By dividing content into three sections, Kunz deconstructs typography as a mixture of art and science. The introduction acts as a manifesto of his believe in elemental design truths. It references his previous book, Typography: Macro- and Microaesthetics, reminding readers to think on both levels. While acknowledging stylistic variations as a reality in typographic design, Kunz is not drawn into arguments of style. He focuses instead upon key issues of clarity and effective communication.

The first section discusses fundamentals, but not by repeating ubiquitous classifications and lists of letterform vocabulary. The focus is upon the poetry of typographic form at the most basic level. Kunz encourages readers to consider possibilities inherent in structural forms of letters, words, and text. He raises questions but doesn’t always provide answers. He expects his readers to make connections and discover possibilities that resonate, sometimes with just a single example as a guidepost.

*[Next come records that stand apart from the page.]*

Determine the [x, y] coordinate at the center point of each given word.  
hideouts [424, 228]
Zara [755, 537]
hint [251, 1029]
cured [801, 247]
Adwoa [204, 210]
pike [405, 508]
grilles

Where is formation? Where transformation? Kunz encourages us to distill typography to its essence then to build, shift, and layer, forming abstract symbols that transform into logical communication. Exercises on the creative potential embedded in form and counterform would be eye opening to a novice. How might a letterform logically evolve into a symbol or logo? Kunz shows how logical steps transform a Bodoni “a” into a symbol alluding to a sunlit pathway. Examples of posters, publications and experimental studies help clarify ideas for transforming space, proportion and composition. Final designs are often accompanied by superimposed structural diagrams to aid our understanding. Kunz wants readers to analyze design, to find patterns and connections. He wants us to become better, more thoughtful designers.

What is the importance of rhythm? For Kunz it is a critical component of design. The whole book stands as a testimony to this, showing how rhythm animates space and consequently engages the reader. Kunz chooses to indicate paragraphs through an extended line rather than using more traditional indentation or added line spacing. The result is a livelier text block, but part of the reason this form is effective relates to his writing. It is crisp and incisive, distilling each thought into a streamlined but energized expression. Form and content merge into a cohesive whole.

In the concluding section Kunz illuminates his design process through applying topology: a concept of diagrammatic representation commonly used in mapping. He references maps to explain topology from a typographic standpoint saying “the diagram helps the designer to move between working with abstract relationships and working with the concrete details of the design.” Topology adds a layer of analytical possibility beyond the structural organization of a grid. The concept is valuable and is well illustrated with a series of posters by the author, but it is one thing to interpret his work and quite another for designers to integrate this method into their own working process. Readers expecting instant answers will likely find this concept frustrating. Readers content with superficial solutions won’t get this far in the book.

It is impossible to discuss Typography: Formation + Transformation without mentioning its relationship with Kunz’ first book. The two interweave and at times overlap. Content from each elaborates upon the other. In fact a discussion with the author pointed out the intentional nature of this relationship, as he believed there were points the first book hadn’t fully addressed. It is possible in the future they could be merged into one? Perhaps, but for now there are two.

Kunz says “High standards derive from a selective process that eliminates the superfluous and ordinary, leaving the essential and extraordinary.” Readers benefit from the author’s and the publisher’s insistence on quality. Not only is the structure of the pages crafted with eloquence, but tactile details of paper, covers, and binding rise to the same high standard. Kunz tells us a good designer shows respect for both the text and the reader. A good designer, like Willi Kunz, also shows enthusiasm and respect for design.